**What is needed**
Write out exactly the lines below from the one containing "You are a GUI" to the last, both ends kept, and nothing more; skip all pictures.
─── Available records ───
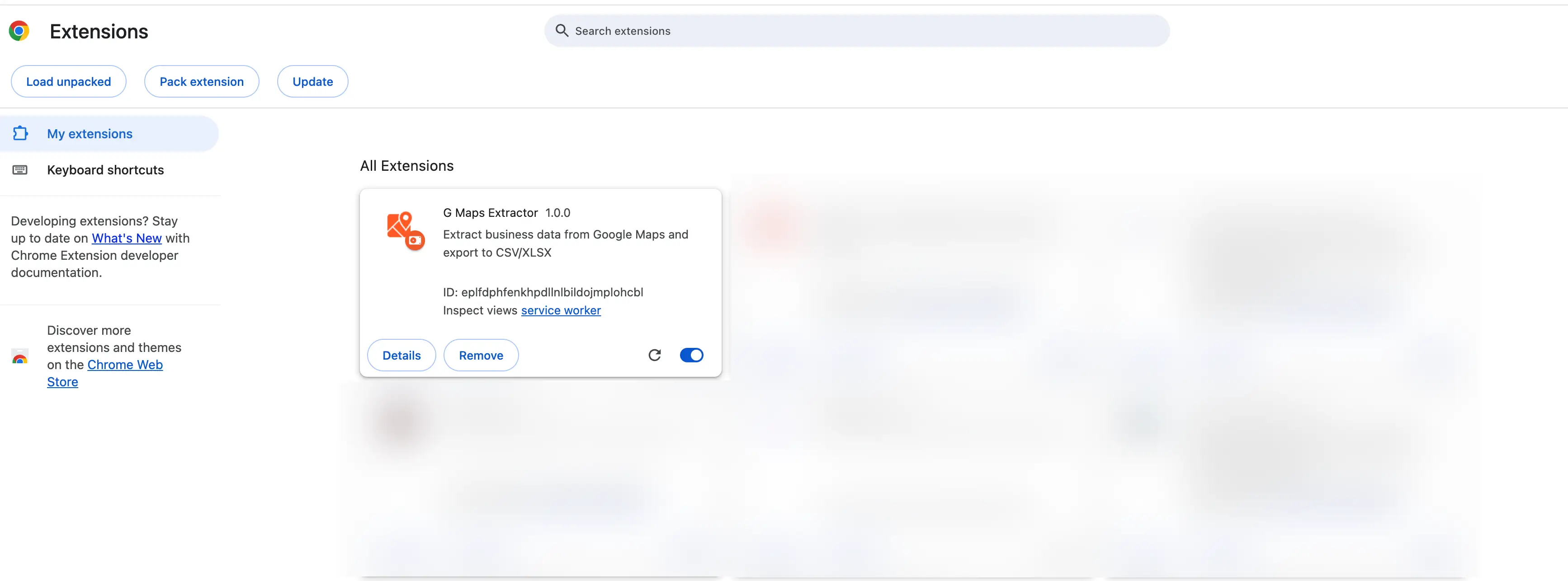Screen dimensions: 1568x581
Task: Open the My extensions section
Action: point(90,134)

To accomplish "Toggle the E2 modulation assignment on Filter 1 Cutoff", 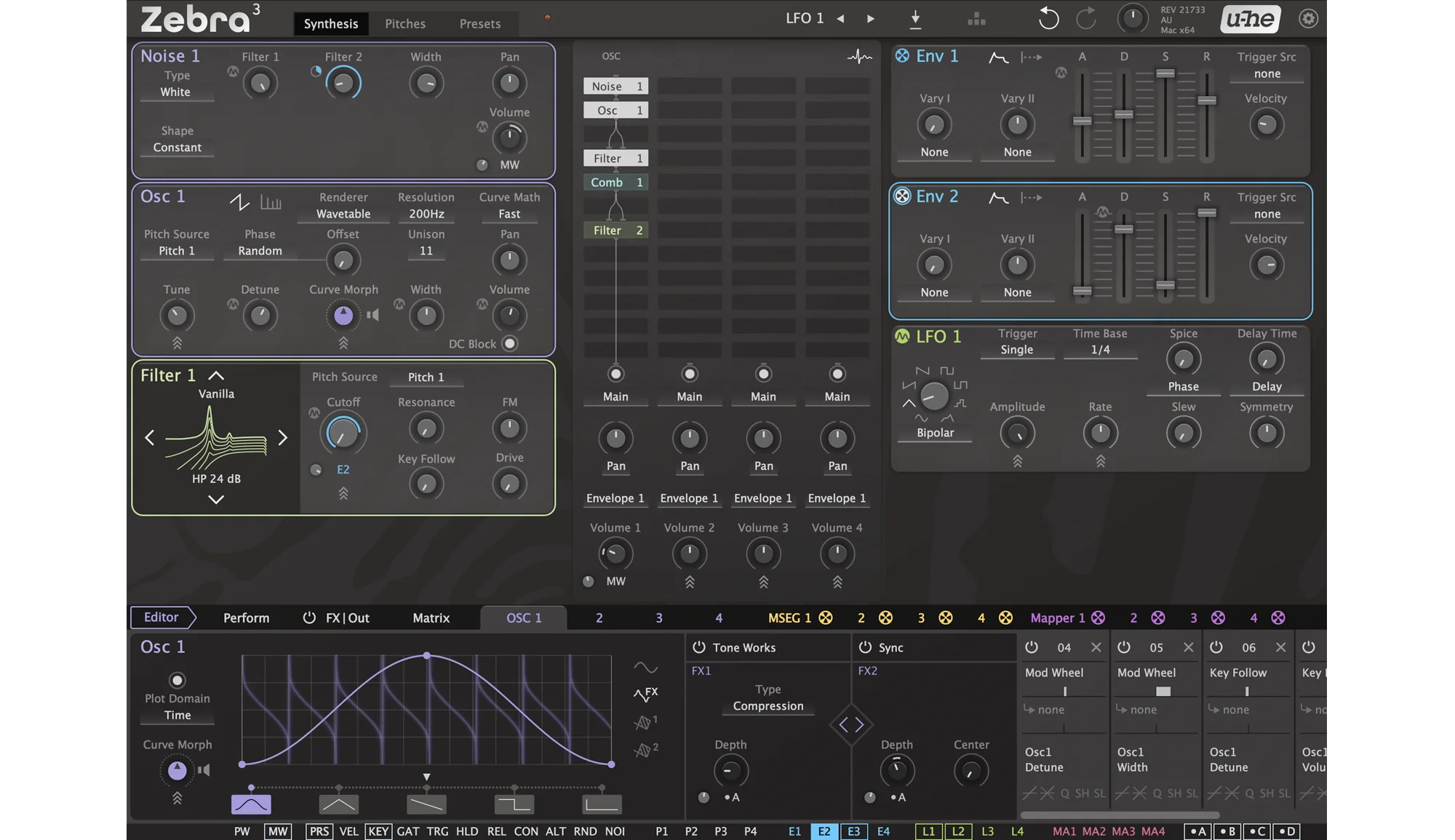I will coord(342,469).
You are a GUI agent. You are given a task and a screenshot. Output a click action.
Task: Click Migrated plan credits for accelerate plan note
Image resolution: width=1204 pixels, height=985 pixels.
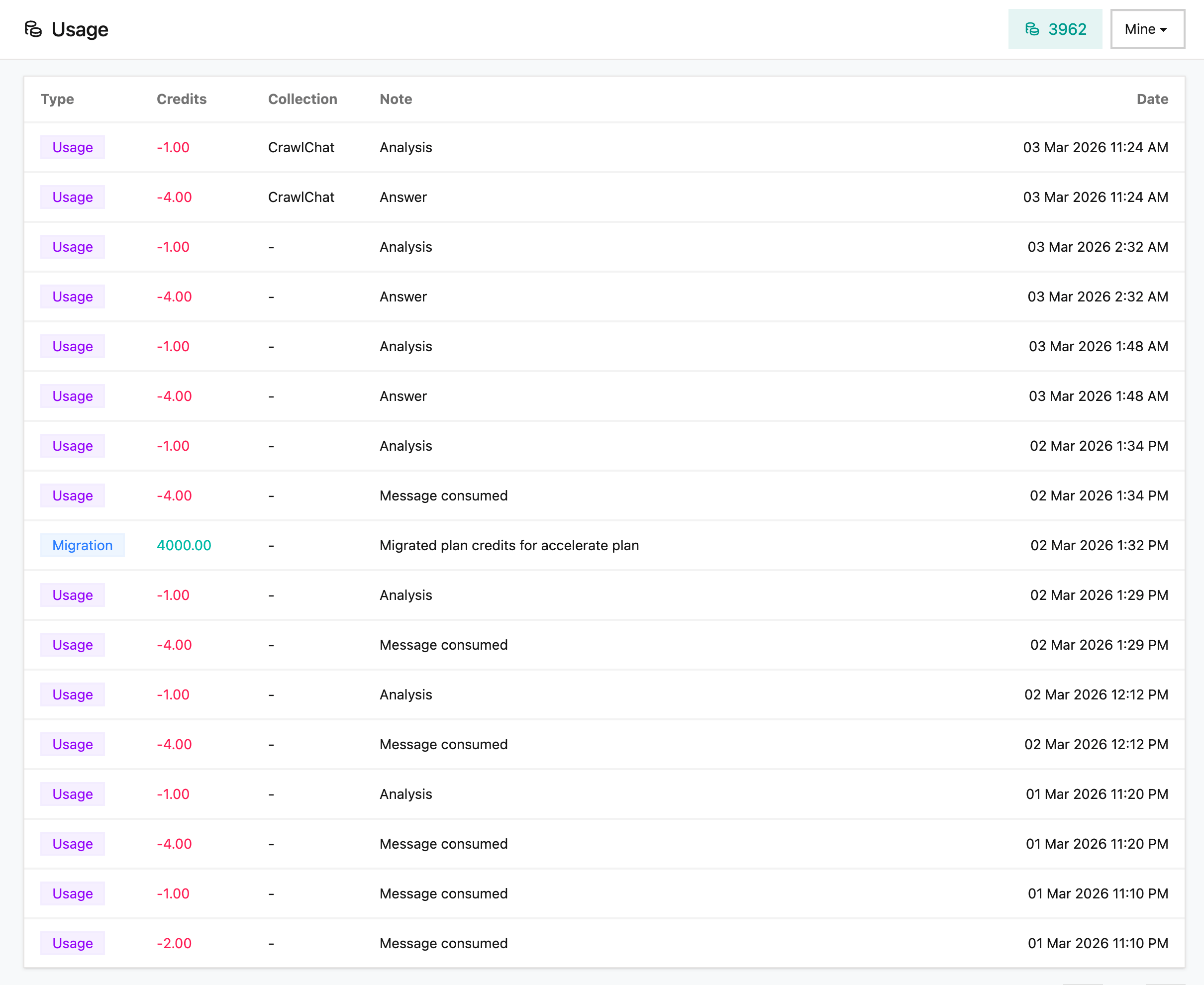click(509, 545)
───
**Answer area**
You are a GUI agent. You are given a task and a screenshot. Output a click action.
Task: Click Migrated plan credits for accelerate plan note
Image resolution: width=1204 pixels, height=985 pixels.
click(509, 545)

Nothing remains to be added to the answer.